A limitation of our study was that our samples were collected from vaginal and perianal regions, while many studies revealed that rectal colonization was more common than vaginal colonization [28], which means that we may have failed to detect some rectally colonized GBS-positive patients, and our GBS detection rate was relatively lower than the real situation, which may also explain why our GBS-positive rate was much lower than that in the USA [22].

Another limitation of our study was that our GBS-SAT assay lacks antimicrobial susceptibility testing, which means that even with the 24-hour availability of GBS screening results, doctors can only treat patients with empirical therapy at the time of membrane rupture or in the labor process. Considering the the possibility of betalactam allergy, Penicillin skin testis required.

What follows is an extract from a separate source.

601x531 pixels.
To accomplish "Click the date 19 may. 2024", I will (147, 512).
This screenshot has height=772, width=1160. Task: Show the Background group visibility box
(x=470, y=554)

It has been proven that the colonization status of GBS may change during pregnancy. However, early study has already demonstrated that cultures taken less than 5 weeks before delivery can accurately predict the GBS carrier status at delivery [29]. In addition, there are still many pregnant women who deliver their babies without GBS prenatal screening tests due to preterm birth [27]. Overall, our SAT-GBS assay may reach the demand of finding an accurate and rapid method for late antenatal and intrapartum GBS screening.

Conclusions

The simultaneous amplification and testing assay performed well in detecting GBS, which may satisfy the clinical demand for developing a highly accurate and rapid GBS screening method and reduce the incidence of newborn sepsis and meningitis.